O surgimento relativamente tardio da imprensa no Brasil não implicou uma atividade exígua;
ao contrário, ao longo do século XIX é quase incontável o número de publicações, cuja principal
característica foi a variabilidade de duração e periodicidade (COHEN, 2012, 121), de forma que a
modernização das técnicas de impressão e ilustração, já no início do século XX, propicia a
multiplicação de títulos publicados com cada vez maior número de páginas e ilustrações, inclusive
em cores, cujas tiragens aumentavam na mesma medida em que o crescimento da malha ferroviária
permitia o incremento de sua distribuição.
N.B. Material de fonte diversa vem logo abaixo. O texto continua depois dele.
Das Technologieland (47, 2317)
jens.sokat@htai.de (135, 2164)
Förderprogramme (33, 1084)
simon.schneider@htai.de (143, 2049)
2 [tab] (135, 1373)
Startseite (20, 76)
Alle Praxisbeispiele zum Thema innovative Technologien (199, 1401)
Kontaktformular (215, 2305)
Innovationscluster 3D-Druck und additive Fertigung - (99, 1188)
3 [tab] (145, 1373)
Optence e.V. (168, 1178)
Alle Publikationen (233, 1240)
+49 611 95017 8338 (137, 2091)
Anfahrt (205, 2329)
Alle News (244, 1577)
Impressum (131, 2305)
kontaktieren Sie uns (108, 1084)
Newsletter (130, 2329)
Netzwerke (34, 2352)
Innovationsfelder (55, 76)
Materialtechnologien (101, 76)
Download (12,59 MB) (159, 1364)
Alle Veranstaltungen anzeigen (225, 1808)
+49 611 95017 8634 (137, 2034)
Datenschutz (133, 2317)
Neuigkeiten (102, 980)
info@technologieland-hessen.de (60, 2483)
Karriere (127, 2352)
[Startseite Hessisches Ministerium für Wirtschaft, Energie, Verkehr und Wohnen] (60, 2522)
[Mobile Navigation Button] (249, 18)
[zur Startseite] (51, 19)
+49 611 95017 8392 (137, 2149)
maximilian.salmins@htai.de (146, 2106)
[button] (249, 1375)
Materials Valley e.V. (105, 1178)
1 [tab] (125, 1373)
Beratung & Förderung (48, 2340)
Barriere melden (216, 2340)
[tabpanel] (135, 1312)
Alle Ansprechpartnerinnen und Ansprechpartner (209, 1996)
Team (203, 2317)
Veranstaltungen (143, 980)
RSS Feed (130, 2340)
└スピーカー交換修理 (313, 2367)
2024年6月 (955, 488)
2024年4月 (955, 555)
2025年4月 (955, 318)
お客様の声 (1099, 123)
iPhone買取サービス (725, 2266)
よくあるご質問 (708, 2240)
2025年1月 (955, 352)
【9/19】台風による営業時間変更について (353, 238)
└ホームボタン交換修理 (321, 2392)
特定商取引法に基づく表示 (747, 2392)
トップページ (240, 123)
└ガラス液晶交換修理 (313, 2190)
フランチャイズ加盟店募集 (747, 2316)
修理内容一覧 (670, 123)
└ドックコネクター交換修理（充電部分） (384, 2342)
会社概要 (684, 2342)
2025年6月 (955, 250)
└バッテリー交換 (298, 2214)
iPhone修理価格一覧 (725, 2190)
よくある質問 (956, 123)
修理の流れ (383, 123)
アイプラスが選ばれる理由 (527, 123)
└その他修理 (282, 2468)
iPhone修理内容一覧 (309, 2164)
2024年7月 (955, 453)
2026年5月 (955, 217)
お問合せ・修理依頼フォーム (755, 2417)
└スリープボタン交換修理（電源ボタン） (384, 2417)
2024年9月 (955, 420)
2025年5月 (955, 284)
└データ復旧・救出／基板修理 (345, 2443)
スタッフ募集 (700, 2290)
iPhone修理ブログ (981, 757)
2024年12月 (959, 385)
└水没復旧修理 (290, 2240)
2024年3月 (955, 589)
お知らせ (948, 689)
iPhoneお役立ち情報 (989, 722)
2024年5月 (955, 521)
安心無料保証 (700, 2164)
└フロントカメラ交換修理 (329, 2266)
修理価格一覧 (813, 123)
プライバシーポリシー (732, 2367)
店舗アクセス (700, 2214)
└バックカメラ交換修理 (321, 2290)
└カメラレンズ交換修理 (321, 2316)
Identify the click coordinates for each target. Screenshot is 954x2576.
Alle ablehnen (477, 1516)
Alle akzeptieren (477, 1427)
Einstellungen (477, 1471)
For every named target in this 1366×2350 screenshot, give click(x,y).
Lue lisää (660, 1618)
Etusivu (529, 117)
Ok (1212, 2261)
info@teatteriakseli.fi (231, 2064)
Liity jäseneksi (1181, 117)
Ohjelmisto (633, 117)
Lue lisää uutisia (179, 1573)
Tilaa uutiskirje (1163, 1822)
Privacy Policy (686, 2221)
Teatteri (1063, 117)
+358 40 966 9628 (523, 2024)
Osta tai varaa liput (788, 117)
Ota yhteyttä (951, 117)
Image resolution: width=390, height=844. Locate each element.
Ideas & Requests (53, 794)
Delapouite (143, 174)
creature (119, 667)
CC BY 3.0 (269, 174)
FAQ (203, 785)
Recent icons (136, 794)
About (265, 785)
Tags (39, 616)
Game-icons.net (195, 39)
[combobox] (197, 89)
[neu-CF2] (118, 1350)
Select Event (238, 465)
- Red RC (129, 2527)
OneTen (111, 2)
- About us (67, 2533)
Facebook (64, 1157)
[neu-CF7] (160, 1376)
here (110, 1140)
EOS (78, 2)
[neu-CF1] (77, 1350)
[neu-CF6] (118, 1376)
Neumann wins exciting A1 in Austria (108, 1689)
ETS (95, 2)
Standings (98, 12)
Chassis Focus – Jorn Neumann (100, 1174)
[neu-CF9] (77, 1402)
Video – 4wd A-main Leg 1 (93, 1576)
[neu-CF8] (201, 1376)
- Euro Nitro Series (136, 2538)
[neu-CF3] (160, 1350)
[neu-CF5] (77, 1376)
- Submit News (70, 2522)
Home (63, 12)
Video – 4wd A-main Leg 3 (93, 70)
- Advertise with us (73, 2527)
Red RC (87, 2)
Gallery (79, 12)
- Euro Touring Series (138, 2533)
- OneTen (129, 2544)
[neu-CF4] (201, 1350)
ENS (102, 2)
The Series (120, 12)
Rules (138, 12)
Atendendo principalmente a demandas comerciais, mas
também à iniciativa de dar visibilidade a determinados atores sociais, a diversificação e especialização
do mercado editorial teve como desdobramento a diferenciação entre jornais e revistas, cabendo à
revista
a especificidade de temas, a intenção de aprofundamento e a oferta de lazer tendo em vista
os diferentes segmentos sociais: religiosas, esportivas, agrícolas, femininas, infantis,
literárias ou acadêmicas, essas publicações atendiam a interesses diversos, não apenas como
mercadorias, mas ainda como veículos de divulgação de valores, ideias e interesses (COHEN,
2012, 123)
Logo, a especialização emerge num contexto em que a imprensa periódica se consolidava
como vetor privilegiado de uma lógica da configuração capitalista, ao oferecer produtos atrativos
que veiculavam ao mercado leitor as infinitas possibilidades de consumo no mundo moderno
(COHEN, 2012, 125). No segmento editorial dedicado à arquitetura, as primeiras décadas do século
XX testemunharam o surgimento de oito publicações: Architectura no Brasil em 1921, A
Construccção em São Paulo em 1923, A Casa em 1923, Architectura e Construcções em 1929,
Revista de Arquitetura em 1934, Arquitetura e Urbanismo em 1936, Urbanismo e Viação em 1938 e
Acrópole em 1938 (NERY, 2014, 3). Essas revistas tiveram papel de grande importância no processo
de consolidação das práticas em arquitetura e urbanismo no Brasil, uma vez que atuaram como arenas
de negociação de regulamentações técnicas, disputas entre tecnologias e linguagens estilísticas, e
espaço multivocal de suas práticas sociais num período de intensas transformações no campo da
arquitetura.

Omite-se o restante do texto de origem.